Gdy komendant rozdysponował rozkazy, oddziały udały się na stanowiska. Niektóre od razu wpadły w zasadzki, innym udało się zaskoczyć wroga. Niemniej, gdy powietrze przeszył świst strzał, a niebo pociemniało do ich mnogości wiedziałem, że dla wielu może to być ostatnia bitwa. Goblińskie ścierwa najeżone naszymi strzałami padały na ziemię rzężąc w konwulsjach. Lecz również wśród łuczników kompanii niejeden z bólu rzucił przekleństwem. Bój trwał. Drętwiały palce napinające cięciwę. Bolały ramiona naciągające dwusetną strzałę. Lecz zmierzch zwiastował nasze zwycięstwo. Gdy opadł bitewny pył ujrzeliśmy rozmiar okropieństwa tej wojny. Nie wiem czy był wśród nas choć jeden, który nie został ugodzony goblińską strzałą. Jednak zdołali w większości przeżyć, hordę wybijając do nogi.
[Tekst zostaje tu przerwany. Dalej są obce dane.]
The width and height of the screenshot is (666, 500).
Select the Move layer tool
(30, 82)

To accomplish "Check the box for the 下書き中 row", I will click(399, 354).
Po bitwie przyszedł czas na ucztę. Jedni ucztowali w Valhalli, drudzy w koszarach kompanii. I ja tam byłem. Miód i wino piłem…
Goblin Wars to wspaniały turniej łuczniczy. Jedyny w swoim rodzaju. Turniejowe zasady podporządkowano wątkom fabularnym, przez co uzyskano wspaniały klimat i niesamowitą imersję uczestników, którzy przebierając się w stroje adekwatne do tła pogłębiali to wrażenie. Dodatkową atrakcją podnoszącą walory zabawy była zasada, dzięki której można było zginąć podczas rozgrywki. Całości dopełnił przesympatyczny gest ze strony organizatorów (Centrum Łucznictwa Tradycyjnego). Wegetariańska grochówka na koniec (przewyborna!) i naszywki ze stopniami, które każdy nosi teraz z dumą.
Jednak, żeby przeżyć tak fantastyczną przygodę nie trzeba będzie jeździć do Wrocławia (choć warto). Już niedługo Strażnicy z Osady Dorzucha będą musieli stawić czoła innemu złu. Jak wieszczy przepowiednia, jeszcze tej wiosny orkowie najadą równiny dorzuchowych włości.